(Stored records)
—————

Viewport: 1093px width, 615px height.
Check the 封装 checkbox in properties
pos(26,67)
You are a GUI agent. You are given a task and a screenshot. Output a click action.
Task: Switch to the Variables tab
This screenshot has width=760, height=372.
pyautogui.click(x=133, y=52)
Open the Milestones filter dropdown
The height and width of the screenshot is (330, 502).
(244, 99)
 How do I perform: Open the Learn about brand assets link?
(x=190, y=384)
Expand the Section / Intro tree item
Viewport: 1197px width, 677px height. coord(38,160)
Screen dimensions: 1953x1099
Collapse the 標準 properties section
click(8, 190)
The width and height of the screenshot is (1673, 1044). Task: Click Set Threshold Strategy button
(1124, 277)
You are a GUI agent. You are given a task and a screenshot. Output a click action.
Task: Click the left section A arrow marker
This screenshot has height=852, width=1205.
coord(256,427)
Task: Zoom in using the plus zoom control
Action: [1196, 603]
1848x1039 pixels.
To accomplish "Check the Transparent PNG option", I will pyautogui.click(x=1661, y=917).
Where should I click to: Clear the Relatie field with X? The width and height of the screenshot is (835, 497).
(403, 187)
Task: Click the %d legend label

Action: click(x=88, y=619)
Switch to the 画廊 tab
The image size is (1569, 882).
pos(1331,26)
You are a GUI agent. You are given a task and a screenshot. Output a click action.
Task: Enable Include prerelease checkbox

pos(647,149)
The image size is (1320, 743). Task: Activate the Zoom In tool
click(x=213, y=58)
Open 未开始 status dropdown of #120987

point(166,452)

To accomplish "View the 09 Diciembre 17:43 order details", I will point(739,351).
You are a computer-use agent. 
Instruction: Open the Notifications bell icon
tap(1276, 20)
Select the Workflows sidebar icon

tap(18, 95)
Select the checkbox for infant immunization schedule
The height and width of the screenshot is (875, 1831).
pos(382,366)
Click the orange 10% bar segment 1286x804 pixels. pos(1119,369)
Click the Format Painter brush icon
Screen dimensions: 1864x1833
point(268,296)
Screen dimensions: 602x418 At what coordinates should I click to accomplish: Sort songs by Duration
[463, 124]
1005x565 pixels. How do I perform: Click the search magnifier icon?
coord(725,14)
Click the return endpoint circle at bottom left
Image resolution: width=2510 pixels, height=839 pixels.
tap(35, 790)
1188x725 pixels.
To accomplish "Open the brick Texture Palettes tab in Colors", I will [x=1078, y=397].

—————

[YOUR OBJECTIVE] Check each line of the entries for "will" and copy those that have it.

[RESPONSE]
To accomplish "Check the Transparent PNG option", I will pyautogui.click(x=1661, y=917).
To accomplish "View the 09 Diciembre 17:43 order details", I will point(739,351).
To accomplish "Open the brick Texture Palettes tab in Colors", I will [x=1078, y=397].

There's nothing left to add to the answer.